Он встал, пошел в гостиную, включил телевизор и погрузился в фильм, по крикливости обставлявший даже рекламу. Я прошла в маленькую гостевую, превращенную в кабинет. Я пристрастилась к писательству: оно открывало передо мной самые чарующие из перспектив с тех пор, как я погрузилась в земной мир. Пусть печатное слово и материально, но если знать, как им воспользоваться, оно позволяет каждому приблизиться к гармонии сфер.
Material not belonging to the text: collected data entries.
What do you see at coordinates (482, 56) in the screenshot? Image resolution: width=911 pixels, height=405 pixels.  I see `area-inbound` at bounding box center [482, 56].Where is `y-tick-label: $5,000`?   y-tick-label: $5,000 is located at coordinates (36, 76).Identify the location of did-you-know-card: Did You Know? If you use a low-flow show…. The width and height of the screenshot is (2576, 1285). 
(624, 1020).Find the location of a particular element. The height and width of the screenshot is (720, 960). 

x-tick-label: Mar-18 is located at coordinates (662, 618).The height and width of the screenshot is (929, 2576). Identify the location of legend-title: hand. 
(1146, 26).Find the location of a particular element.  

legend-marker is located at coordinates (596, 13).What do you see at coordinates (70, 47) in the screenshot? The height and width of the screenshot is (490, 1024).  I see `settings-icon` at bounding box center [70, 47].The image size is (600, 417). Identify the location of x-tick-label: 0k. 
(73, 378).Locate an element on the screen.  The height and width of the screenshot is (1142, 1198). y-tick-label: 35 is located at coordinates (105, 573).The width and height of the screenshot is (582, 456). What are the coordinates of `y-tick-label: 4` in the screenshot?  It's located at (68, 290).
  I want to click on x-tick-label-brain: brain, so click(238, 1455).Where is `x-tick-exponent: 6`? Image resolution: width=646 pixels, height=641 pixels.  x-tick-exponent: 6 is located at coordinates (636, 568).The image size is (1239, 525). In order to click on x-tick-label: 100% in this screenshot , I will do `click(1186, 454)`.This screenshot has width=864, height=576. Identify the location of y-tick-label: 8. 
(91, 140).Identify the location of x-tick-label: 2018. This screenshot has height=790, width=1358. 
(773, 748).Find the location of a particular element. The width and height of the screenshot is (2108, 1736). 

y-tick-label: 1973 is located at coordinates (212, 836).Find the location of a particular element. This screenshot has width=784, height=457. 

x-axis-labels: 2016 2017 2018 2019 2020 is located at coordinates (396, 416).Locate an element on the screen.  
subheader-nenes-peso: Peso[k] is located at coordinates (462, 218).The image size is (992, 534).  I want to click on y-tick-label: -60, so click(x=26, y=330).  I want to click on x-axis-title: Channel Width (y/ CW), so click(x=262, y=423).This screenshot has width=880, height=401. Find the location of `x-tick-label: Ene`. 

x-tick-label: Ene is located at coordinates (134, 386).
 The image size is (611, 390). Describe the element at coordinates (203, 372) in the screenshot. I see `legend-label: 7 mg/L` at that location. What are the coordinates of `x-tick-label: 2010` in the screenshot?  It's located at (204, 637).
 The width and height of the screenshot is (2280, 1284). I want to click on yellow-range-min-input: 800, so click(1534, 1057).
Я была настойчива. Я взялась привносить в нашу жизнь немножко фантазии, нарушать привычный порядок. Однажды я переставила мебель, а он, придя домой, не заметил разницы, весь с головой в работе, и ворчал, что не может найти свой любимый ТВ-пульт. На следующий день я украсила квартиру цветами с пьянящим ароматом, а он не обращал внимания, пока их не приметил один из его друзей, заскочивший ненадолго сыграть с ним разочек. Несколько дней спустя я предложила прогуляться в муниципальном лесу, в тридцати километрах от нас, но он возразил: ты же видишь по небу, что собирается дождь. Вечером, чтобы возбудить в нем желание, я приходила к нему в прозрачной ночнушке, под которой на мне ничего не было (я прочитала в журнале, что трюк с ночнушкой всегда срабатывает), и он едва взглядывал на меня, уйдя в свои заботы и спеша закончить что-то на компьютере; еще минуточку, говорил он, и приходил и валился в постель в три часа ночи. Я предлагала ему выключить телевизор, чтобы мы могли побыть наедине, но он кричал: «Ты откуда такая, мать твою? Ты разве не видишь, что в мире делается? Эти теракты, Шарли, Париж, Стамбул, Уагадугу, неужели ты не понимаешь, что у нас война идет?» Я прикусила нижнюю губу, чтобы не ответить, что нет ничего нового под солнцем, что за шесть веков я не знала ни единого года без войны, без зверств, без слез, без несправедливости, без варварства.